1 red bell pepper -- thinly sliced

1 green bell pepper -- thinly sliced

1 yellow bell pepper -- thinly sliced

1/2 teaspoon red pepper flakes

4 cups Basic Tomato Sauce

2 teaspoons oregano

1 cup fresh basil -- chopped

 

If using TVP chunks, combine with wine and stock in a pan, bring to a boil, and

let sit 10 minutes.

 

Preheat oven to 350F.

 

In a large roasting pan, saute onions and garlic in oil until transparent and

lightly browned, about 3 minutes. Add salt, pepper and TVP (or seitan) and

saute 3 minutes. Add bell peppers, crusher red pepper, and oregano; saute

another 3 minutes. Add tomato sauce, red wine, and basil, stir well and bring

to simmer.

 

Cover and bake for 1 hour.

 

Serve with pasta of your choice.

 

Source:

" The Meat-Lover's Vegetarian Cookbook "

Copyright:

" 1997 by Steven Ferry & Tanya Petrovna "

 

- - - - - - - - - - - - - - - - - - -

 

Per Serving (excluding unknown items): 388 Calories; 24g Fat (61.3% calories

from fat); 5g Protein; 29g Carbohydrate; 6g Dietary Fiber; 1mg Cholesterol;

2081mg Sodium. Exchanges: 1/2 Grain(Starch); 3 Vegetable; 5 Fat.

 

NOTES : For the beef (TVP or seitan), we recommend Heartline's chunky chicken

TVP product--it has an excellent texture for beef!

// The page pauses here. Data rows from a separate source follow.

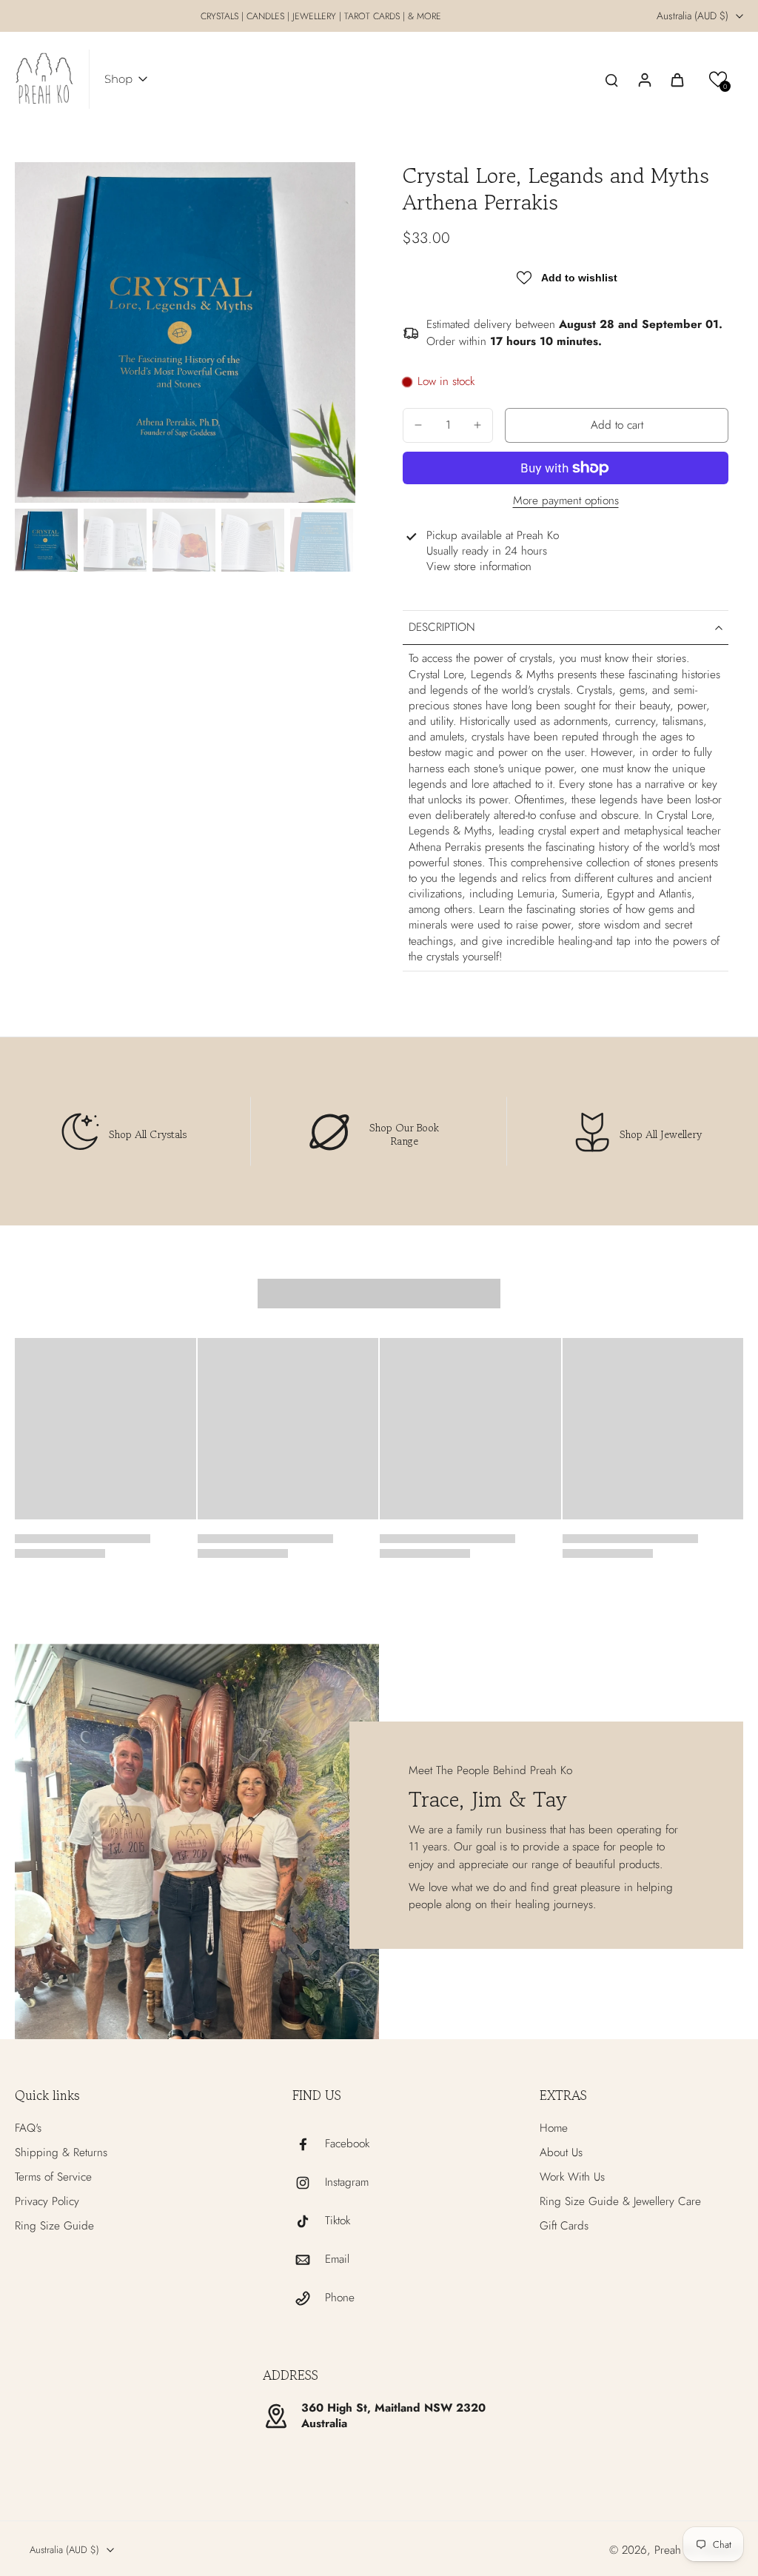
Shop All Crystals (148, 1134)
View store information (478, 567)
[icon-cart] (676, 79)
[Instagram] (308, 2183)
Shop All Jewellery (661, 1134)
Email (337, 2259)
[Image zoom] (185, 332)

Nutr. Assoc. : 0 0 0 0 0 0 0 0 0 0 0 0 0 0 0

 

 

* Exported from MasterCook *

 

Basic Tomato Sauce

 

Recipe By :Steven Ferry & Tanya Petrovna

Serving Size : 0 Preparation Time :0:00

Categories :

 

Amount Measure Ingredient -- Preparation Method

-------- ------------ --------------------------------

1/2 cup olive oil

1 onion -- finely chopped

8 garlic cloves -- finely chopped

2 fresh, ripe tomatoes -- chopped

1 28 oz can chopped tomatoes

1 tablespoon fresh thyme

1 tablespoon fresh basil

1 tablespoon fresh oregano

1/2 teaspoon red pepper flakes

1/4 cup red wine

1 tablespoon salt

1 teaspoon pepper

1/2 cup sake or red wine

1 cup vegetable stock -- beef flavored

 

In a large skillet, saute onion and garlic until transparent and lightly

browned. Add fresh tomatoes and saute 2 minutes.

 

Add remaining ingredients and simmer 1/2 to 2 hours.

 

Source:

" The Meat-Lover's Vegetarian Cookbook "

Copyright:

" 1997 by Steven Ferry & Tanya Petrovna "

Yield:

" 7 cups "

 

- - - - - - - - - - - - - - - - - - -

 

Per Serving (excluding unknown items): 1399 Calories; 115g Fat (72.9% calories

from fat); 15g Protein; 81g Carbohydrate; 15g Dietary Fiber; 2mg Cholesterol;

8133mg Sodium. Exchanges: 2 Grain(Starch); 9 1/2 Vegetable; 22 1/2 Fat.

 

NOTES : makes 6 to 8 cups. This sauce improves with age, so feel free to double

the recipe and keep unused portions in the fridge for several weeks.